■ What this task involves: After locating the line that contains "This screenshot has width=729, height=432." in the data below, set down exactly that line and each one after it through the line that contains "Tap the share", and nothing more.

■ Records shown:
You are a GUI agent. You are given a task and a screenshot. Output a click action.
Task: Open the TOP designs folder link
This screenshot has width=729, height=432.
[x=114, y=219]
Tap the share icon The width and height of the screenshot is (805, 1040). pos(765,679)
==
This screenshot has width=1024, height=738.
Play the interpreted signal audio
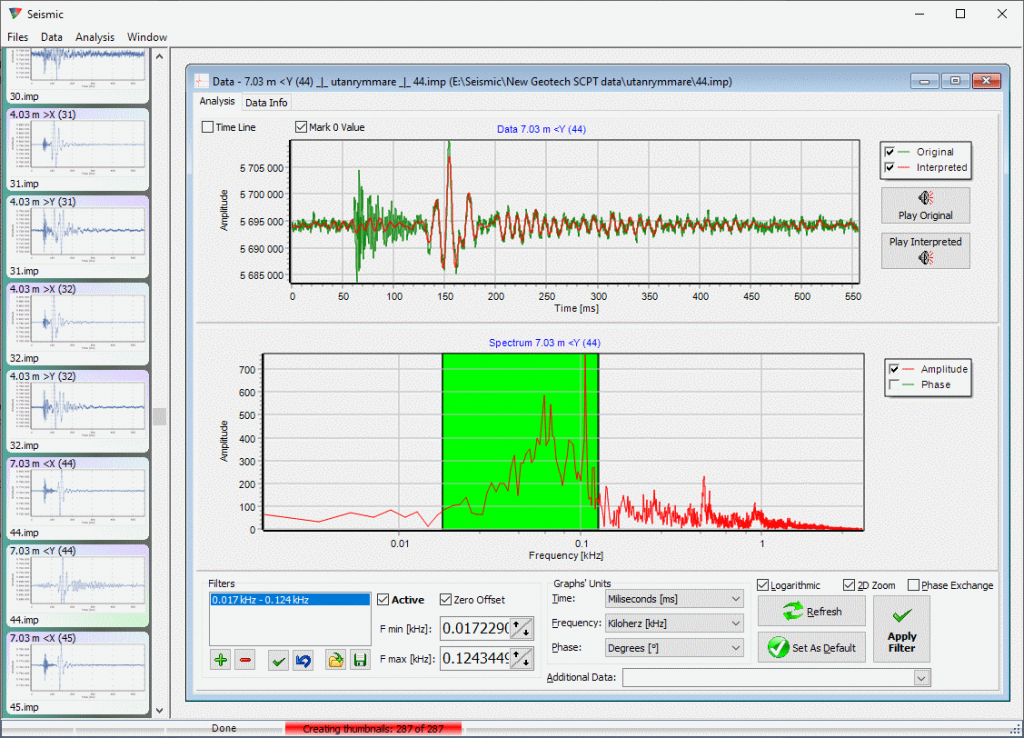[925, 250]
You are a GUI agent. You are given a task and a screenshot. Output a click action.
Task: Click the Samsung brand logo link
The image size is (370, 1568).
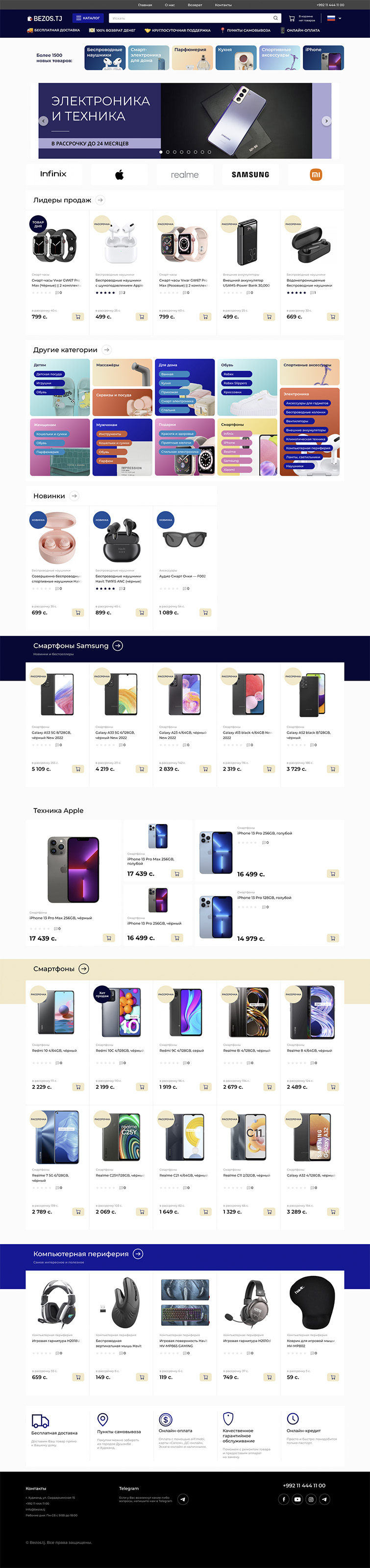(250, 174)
* * *
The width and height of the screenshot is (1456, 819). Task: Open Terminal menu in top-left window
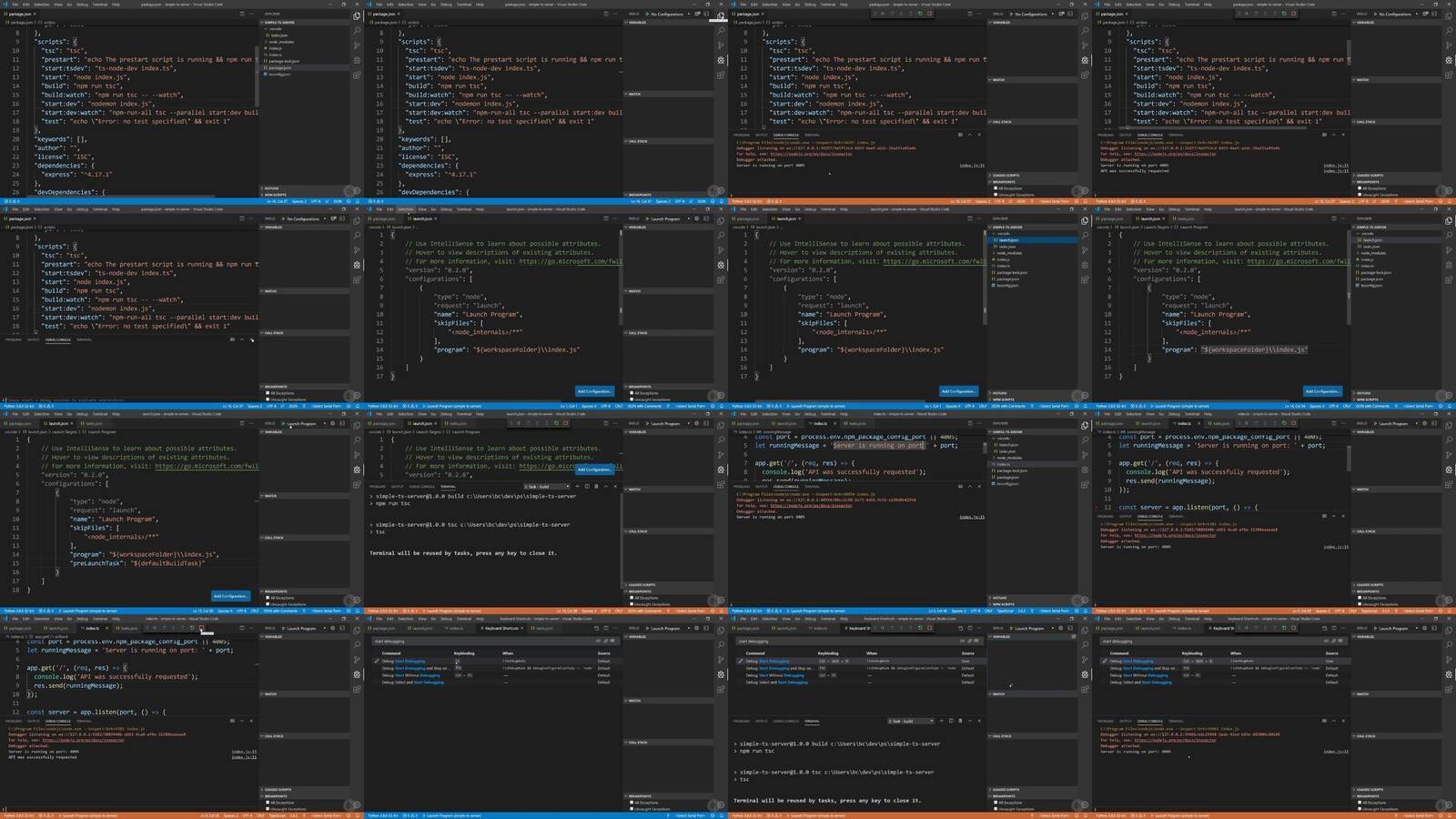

■ Completed exercise:
This screenshot has width=729, height=432.
[x=114, y=219]
Tap the share icon The width and height of the screenshot is (805, 1040). pos(765,679)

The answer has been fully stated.